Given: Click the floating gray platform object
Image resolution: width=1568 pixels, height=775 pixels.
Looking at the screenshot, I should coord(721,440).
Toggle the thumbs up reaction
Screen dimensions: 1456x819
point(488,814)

* Task goal:
With the line containing "Image resolution: width=1568" as the start and the last line of the material above as the end, copy that run of lines exactly, both ends included, and nothing more.

* Written reply:
Image resolution: width=1568 pixels, height=775 pixels.
Looking at the screenshot, I should coord(721,440).
Toggle the thumbs up reaction
Screen dimensions: 1456x819
point(488,814)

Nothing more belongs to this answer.